Middle Ear Infections

What is a middle ear infection?

 

Middle Ear InfectionMiddle ear infections occur behind the eardrum. In many cases, both ears are affected.

 

Middle ear infections are most common in young children, whose ear anatomy is not fully developed. Children under age 5, boys, bottle-fed infants and children in daycare run the greatest risk of infection. Although much less common, middle ear infections can also occur in older children and adults.

 

Middle ear infections can be painful and they tend to disrupt sleep- for you as well as for your child. But this isn’t the full extent of the problem. Middle ear infections can also limit the eardrum’s flexibility, reducing your child’s ability to hear. This could make it harder for your child to learn to talk. Depending on when the hearing problem starts and long it lasts, your child’s learning ability could be affected.

 

Middle ear infections are usually caused by bacteria or viruses.
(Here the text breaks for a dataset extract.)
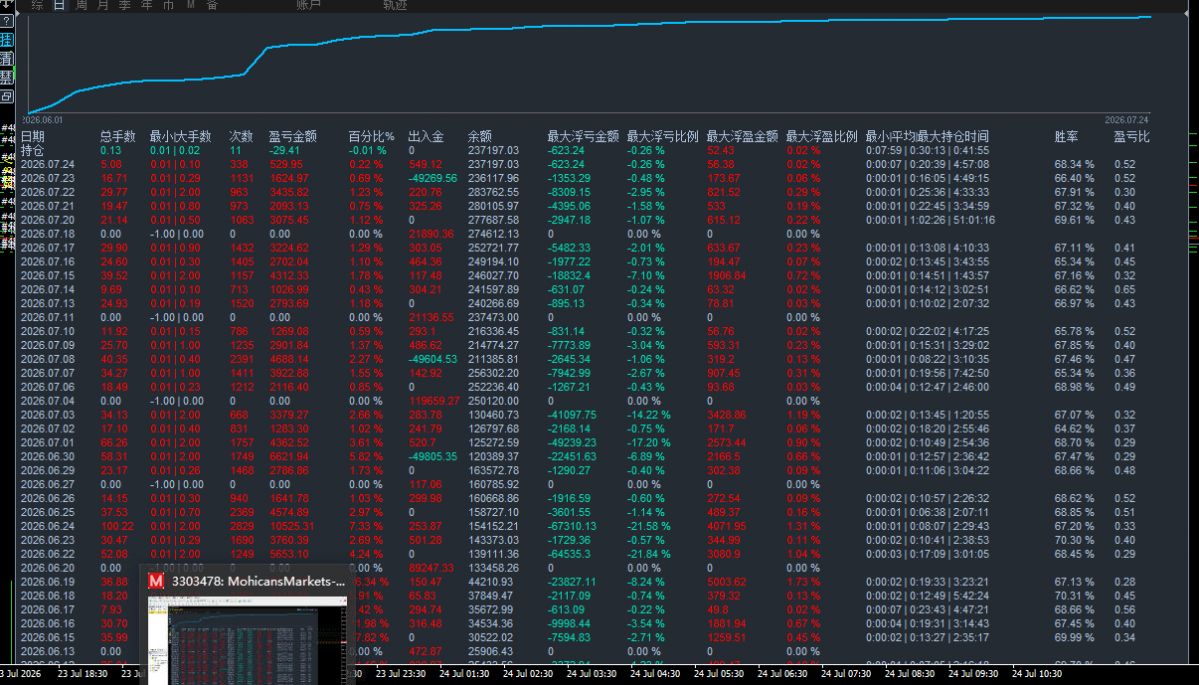Click the 挂 pending-order sidebar icon

pos(7,40)
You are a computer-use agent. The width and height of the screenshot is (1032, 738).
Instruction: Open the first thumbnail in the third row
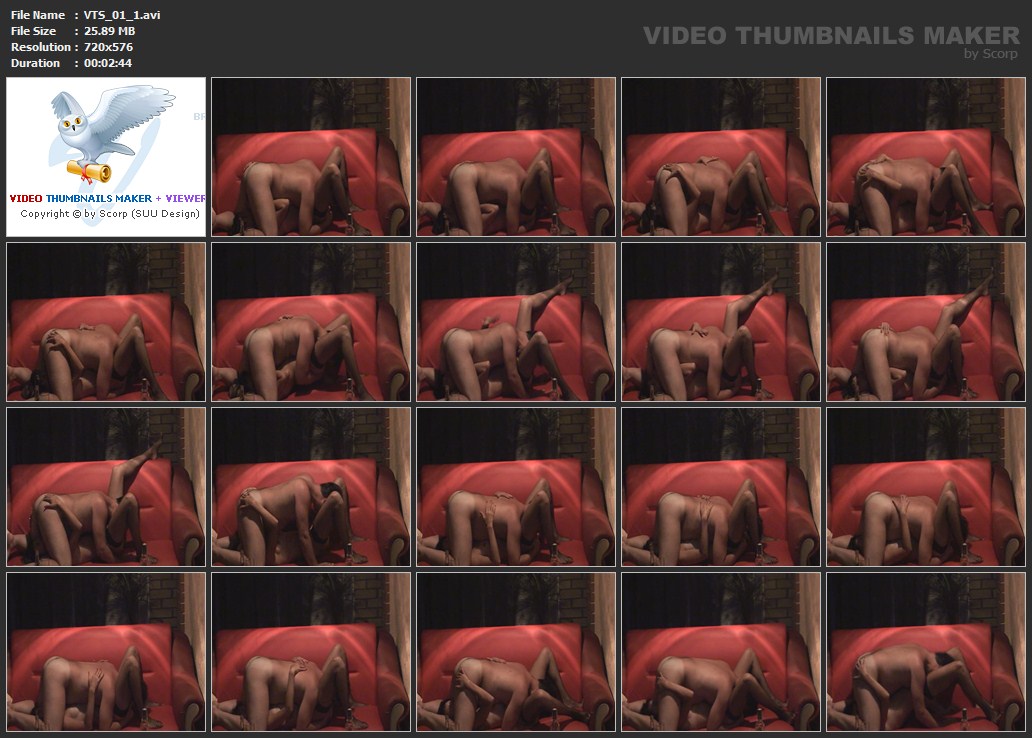pyautogui.click(x=106, y=487)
In young children these germs probably reach the middle ear by traveling the short length of the eustachian tube from the throat. Once in the middle ear, they multiply and spread. This irritates the delicate tissues lining the middle ear and eustachian tube. If the eustachian tube lining swells enough to block off the tube, air pressure drops in the middle ear. This pulls the eardrum inward, making it stiffer and less able to transmit sound.

 

Once the eustachian tube swells shut, moisture can’t drain from the middle ear. Instead, fluid builds up in the chamber. This may raise pressure behind the eardrum, decreasing pain slightly. But if the infection spreads to this fluid, pressure behind the eardrum shoots way up. The eardrum is forced outward, becomes painful and may break.

 

If the eardrum doesn’t break and the tube remains blocked, the fluid becomes chronic (an ongoing condition). As the acute (immediate) infection passes, the middle ear fluid thickens. It becomes sticky and takes up less space. Pressure drops in the middle ear once more. Inward suction stiffens the eardrum, affecting hearing. If the fluid is not removed, the eardrum may be stretched and damaged.

 

Tube Placement

 

In some cases, medical care (antibiotics) alone cannot control middle ear problems. If your child has hearing loss or if fluid still remains after several months, surgery may be recommended to treat the middle ear. Our physicians will discuss this procedure with you and answer any questions you may have.

 

During the surgery, the physician removes the fluid from the middle ear and places a tiny tube in the eardrum. This tube creates a very small tunnel between the outer ear canal and the middle ear. This tunnel balances air pressure on both sides of the eardrum and prevents fluid buildup, even if the eustachian tube becomes blocked again. In most cases, surgery can be performed on both ears in less than 30 minutes.

 

What is the Eustachian Tube?

 

As the link between the middle ear and the throat, the eustachian tube has two roles. It helps drain normal, cleansing moisture from the middle ear. It also controls air pressure inside the middle ear chamber. When you swallow, the eustachian tube opens. This balances the air pressure in the middle ear with the pressure outside the eardrum. In infants and young children, the eustachian tube is short and almost level with the ear canal. By about age 7, however, the eustachian tube has become longer and steeper. This improves how well it works.

 

What is the Middle Ear?

 

The middle ear is an air-filled chamber that lies behind the eardrum. Pressure in the middle ear changes to match air pressure outside of the eardrum. When inside and outside pressure is balanced, the eardrum is flexible and normal hearing is more likely. Problems occur when air pressure in the middle ear drops. This is usually due to a block in the eustachian tube, the narrow channel connecting the ear with the back of the throat.